Schauspielerin Adele Neuhauser (63) ist sich nicht sicher, wie die jungen Menschen von heute mit den vielen Katastrophen fertigwerden sollen.

"Die Welt ist ins Ungleichgewicht geraten"

Die Darstellerin, die seit zehn Jahren im Wiener Tatort die Kommissarin Bibi Fellner gibt, hat ein Herz für diejenigen, die mit den schlimmen Konsequenzen menschlichen Handelns fertig werden müssen. "Die Welt ist dermaßen ins Ungleichgewicht geraten und das beunruhigt mich sehr", seufzte die Wahl-Wienerin im Gespräch mit 't-online.de'. "Der Klimawandel, Corona, der Krieg in der Ukraine, die Liste ist ja noch viel länger. Wie soll die jüngere Generation mit all den Scherben fertig werden?" Zumindest in Sachen Klimawandel will sie nun mit gutem Beispiel vorangehen und sich nicht wieder ein Auto anschaffen und stattdessen mit österreichischem Klimaticket durch die Gegend reisen.

Adele Neuhauser will jungen Menschen helfen

Dass Adele Neuhauser sich um junge Menschen sorgt, liegt wahrscheinlich auch daran, dass sie selbst keine schöne Jugend hatte.
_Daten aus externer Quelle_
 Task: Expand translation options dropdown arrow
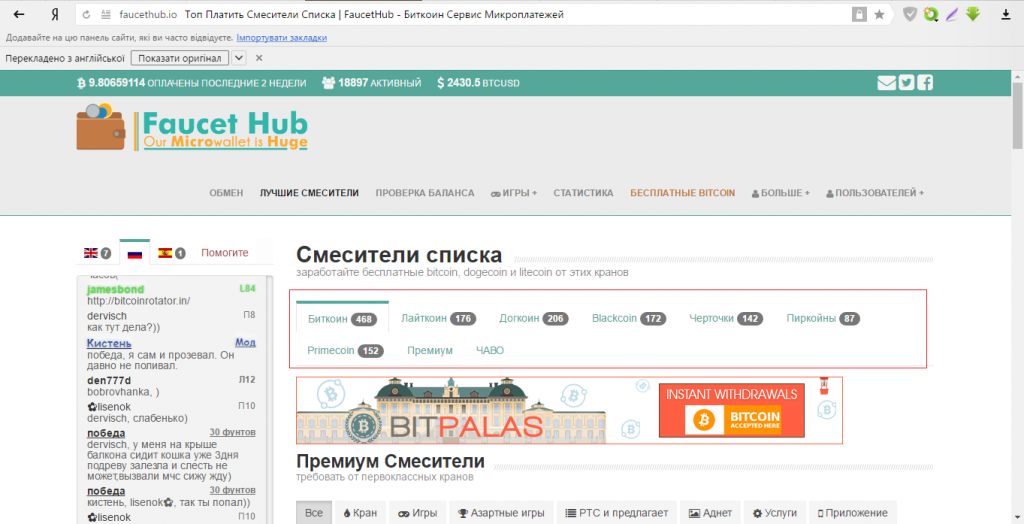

Die Trennung ihrer Eltern stürzte sie in eine tiefe Depression, Selbstmordversuche waren die Folge. Mit ihrer Autobiografie 'Ich war mein größter Feind' will sie jungen Menschen in ähnlichen Situationen Mut machen, sich Hilfe zu holen und über Probleme zu sprechen. Sie selbst geht in die Natur um wieder aufzutanken, wenn sie merkt, dass es ihr nicht gutgeht.

Und dann sind dann noch die Dreharbeiten zum Wiener 'Tatort', die ihr große Freude bereiten, denn sie und ihr Kollege Harald Krassnitzer (61) verstehen sich bestens. "Es ist nicht alltäglich, einen Kollegen zu finden, mit dem man so symbiotisch arbeiten kann. Da ist es vor und hinter der Kamera sehr harmonisch. Und das ohne große Mühe. Wir ergänzen uns sehr gut – und das ist wirklich ein Geschenk", freute sich der Fernsehstar im Gespräch mit der 'Augsburger Allgemeinen'. Schön, dass es so gut klappt, denn Harald Krassnitzer und Adele Neuhauser gehören zu den beliebtesten 'Tatort'-Ermittlern, und da ist die Konkurrenz bekanntlich groß.